Brasília - O cerco ao contrabando na região da fronteira do Brasil com o Paraguai continuará. O aviso é do secretário da Receita Federal do Brasil, Jorge Rachid. Segundo ele, a edição da Medida Provisória (MP) criando um regime especial de tributação para os produtos importados do Paraguai não vai afrouxar as ações de repressão ao contrabando na região de Foz do Iguaçu.
Na avaliação do secretário, o risco da fiscalização, que pode representar a perda de toda a mercadoria transportada, garantirá uma adesão maior dos ''sacoleiros'' ao novo regime. ''A repressão vai continuar, não resta dúvida. Não haverá afrouxamento'', afirmou Rachid.

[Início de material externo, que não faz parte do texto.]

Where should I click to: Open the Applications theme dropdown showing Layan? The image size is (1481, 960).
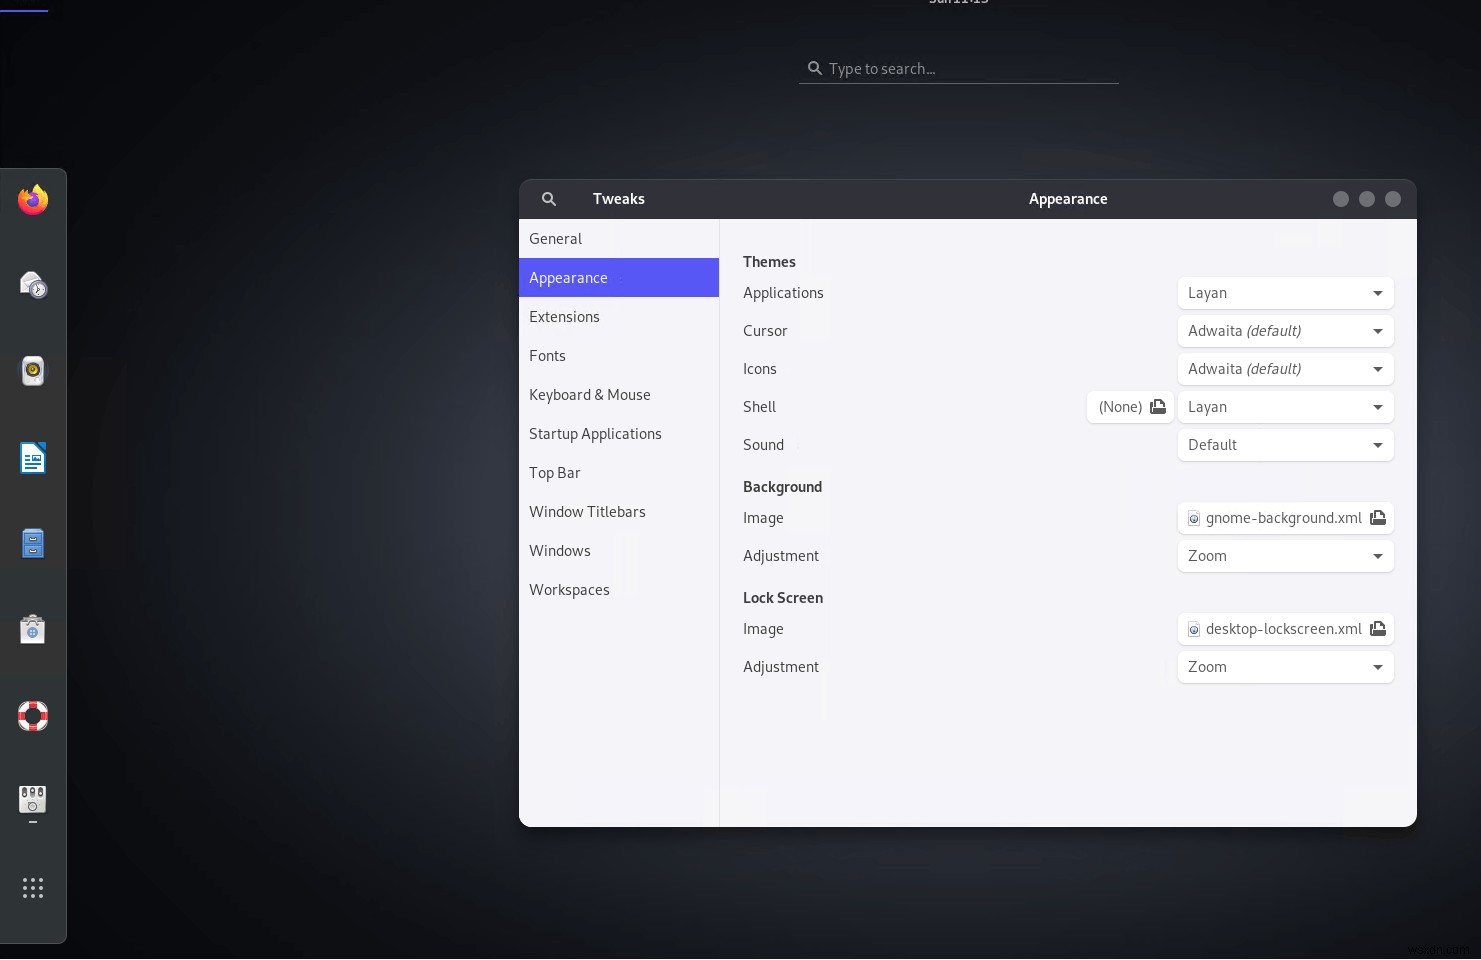pos(1285,292)
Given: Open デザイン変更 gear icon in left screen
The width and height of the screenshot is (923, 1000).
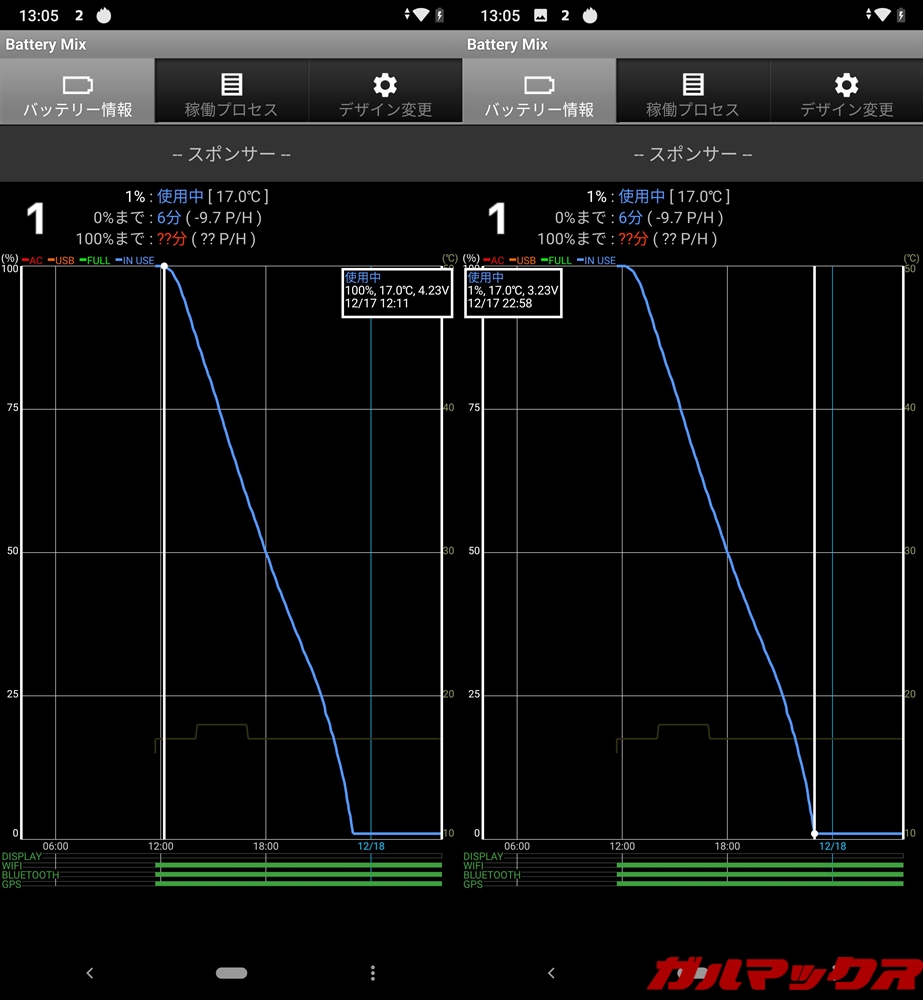Looking at the screenshot, I should click(385, 92).
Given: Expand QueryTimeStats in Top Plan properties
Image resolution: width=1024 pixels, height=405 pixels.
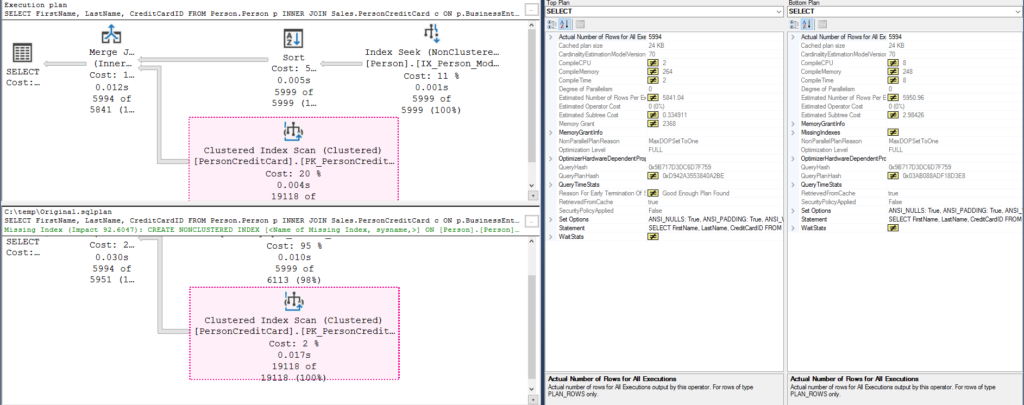Looking at the screenshot, I should [551, 184].
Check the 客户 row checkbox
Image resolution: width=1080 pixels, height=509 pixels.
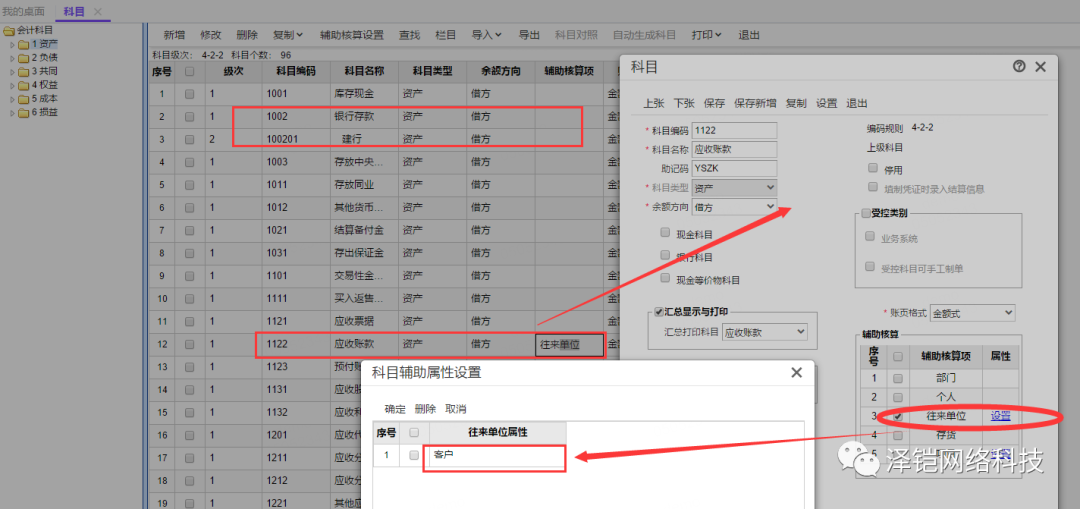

Apesar das duras críticas do empresários do setor eletroeletrônico, que já batizaram a medida provisória de ''MP do mal'' , o secretário defendeu o novo regime tributário - os empresários chamam de ''MP do Bem'' as duas medidas editadas em 2005 e 2006 para desonerar impostos na produção. ''O contrabando é que alimenta a concorrência desleal.''
Ele considera o regime atrativo e diz que haverá redução do contrabando e formalização das empresas.
Rachid contestou avaliações de especialistas tributários, que apontaram o risco de a MP permitir a ''legalização'' do contrabando com o ingresso no Brasil de forma legal de produtos pirateados. ''Não deixaremos entrar produtos pirateados'', afirmou o secretário, acrescentando que os fiscais da Receita estão preparados para identificar na fronteira as mercadorias falsificadas.